- Published: 27 March 2012
CyberKnife Stereotactic Radiosurgery is a medical procedure that utilizes very accurately targeted doses of radiation to precisely treat cancer. This noninvasive “operation” has proven to be an effective alternative to surgery or conventional radiation for treating many small tumors.
In contrast to the standard frame-based radiosurgical instruments, the CyberKnife uses noninvasive image-guided localization and a robotic delivery system. This combination of technologies enables the CyberKnife to overcome the limitations of older frame-based radiosurgery.

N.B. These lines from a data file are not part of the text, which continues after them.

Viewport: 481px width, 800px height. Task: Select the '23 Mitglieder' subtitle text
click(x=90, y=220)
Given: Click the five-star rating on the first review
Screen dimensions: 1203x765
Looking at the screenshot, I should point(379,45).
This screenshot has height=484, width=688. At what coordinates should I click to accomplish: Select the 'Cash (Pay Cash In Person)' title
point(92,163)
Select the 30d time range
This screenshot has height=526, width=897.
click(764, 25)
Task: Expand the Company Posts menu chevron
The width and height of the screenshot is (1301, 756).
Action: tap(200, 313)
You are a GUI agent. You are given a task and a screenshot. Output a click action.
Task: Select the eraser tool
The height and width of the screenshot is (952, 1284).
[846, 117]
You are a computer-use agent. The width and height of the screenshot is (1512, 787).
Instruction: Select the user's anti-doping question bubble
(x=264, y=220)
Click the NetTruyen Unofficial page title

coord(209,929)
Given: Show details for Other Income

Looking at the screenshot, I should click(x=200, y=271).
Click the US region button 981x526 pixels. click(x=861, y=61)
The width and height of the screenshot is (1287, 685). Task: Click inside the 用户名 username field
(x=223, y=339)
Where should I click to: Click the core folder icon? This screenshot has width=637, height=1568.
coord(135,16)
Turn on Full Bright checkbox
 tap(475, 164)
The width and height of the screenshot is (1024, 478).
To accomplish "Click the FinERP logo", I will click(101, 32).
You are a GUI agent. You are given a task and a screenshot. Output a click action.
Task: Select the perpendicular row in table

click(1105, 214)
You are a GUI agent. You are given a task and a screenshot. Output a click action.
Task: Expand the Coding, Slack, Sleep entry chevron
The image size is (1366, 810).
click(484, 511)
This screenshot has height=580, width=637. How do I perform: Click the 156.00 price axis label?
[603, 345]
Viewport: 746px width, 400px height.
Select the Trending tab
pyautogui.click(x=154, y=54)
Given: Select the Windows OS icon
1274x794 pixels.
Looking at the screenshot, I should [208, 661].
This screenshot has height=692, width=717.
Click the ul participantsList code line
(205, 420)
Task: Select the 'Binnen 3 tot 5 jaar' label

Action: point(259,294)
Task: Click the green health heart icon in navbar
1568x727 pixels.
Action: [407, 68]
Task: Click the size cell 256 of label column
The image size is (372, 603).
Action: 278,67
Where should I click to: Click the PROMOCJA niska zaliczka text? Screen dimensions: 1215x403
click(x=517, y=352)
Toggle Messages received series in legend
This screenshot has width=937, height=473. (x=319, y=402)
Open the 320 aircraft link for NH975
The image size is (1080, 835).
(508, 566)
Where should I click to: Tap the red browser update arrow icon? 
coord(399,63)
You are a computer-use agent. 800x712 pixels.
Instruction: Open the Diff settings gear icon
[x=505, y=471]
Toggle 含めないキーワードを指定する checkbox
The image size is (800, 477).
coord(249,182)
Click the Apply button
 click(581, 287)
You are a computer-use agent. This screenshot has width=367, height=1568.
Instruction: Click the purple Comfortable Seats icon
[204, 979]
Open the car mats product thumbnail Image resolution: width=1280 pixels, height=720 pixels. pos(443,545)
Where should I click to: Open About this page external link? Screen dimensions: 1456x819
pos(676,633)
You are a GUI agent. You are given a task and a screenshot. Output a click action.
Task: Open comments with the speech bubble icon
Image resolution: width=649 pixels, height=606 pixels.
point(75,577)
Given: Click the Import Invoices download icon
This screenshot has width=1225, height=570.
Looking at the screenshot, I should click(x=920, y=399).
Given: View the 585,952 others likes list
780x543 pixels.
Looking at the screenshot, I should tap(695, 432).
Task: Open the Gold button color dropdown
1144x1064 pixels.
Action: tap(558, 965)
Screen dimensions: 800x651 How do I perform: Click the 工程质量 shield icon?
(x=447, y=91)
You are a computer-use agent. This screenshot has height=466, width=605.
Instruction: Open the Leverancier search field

The CyberKnife belongs to a new class of radiotherapy techniques called IGRT (image-guided radiotherapy). The CyberKnife is unique in that it uses a compact linear accelerator (LINAC) mounted on an image-guided robotic arm to deliver multiple beams of high energy x-rays to a target. The ability of the CyberKnife to shape the profile of radiation to conform to the patient’s individual anatomy allows for maximum sparing of surrounding normal tissues. The CyberKnife accomplishes this by accurately cross-firing approximately 150 beams of radiation at the target from multiple directions. The CyberKnife technology represents an improvement upon the most advanced conventional radiation therapy techniques. Similar to Intensity Modulated Radiotherap (IMRT), CyberKnife can produce a highly conformal dose distribution that “matches” the shape of treatment area and spares adjacent tissue.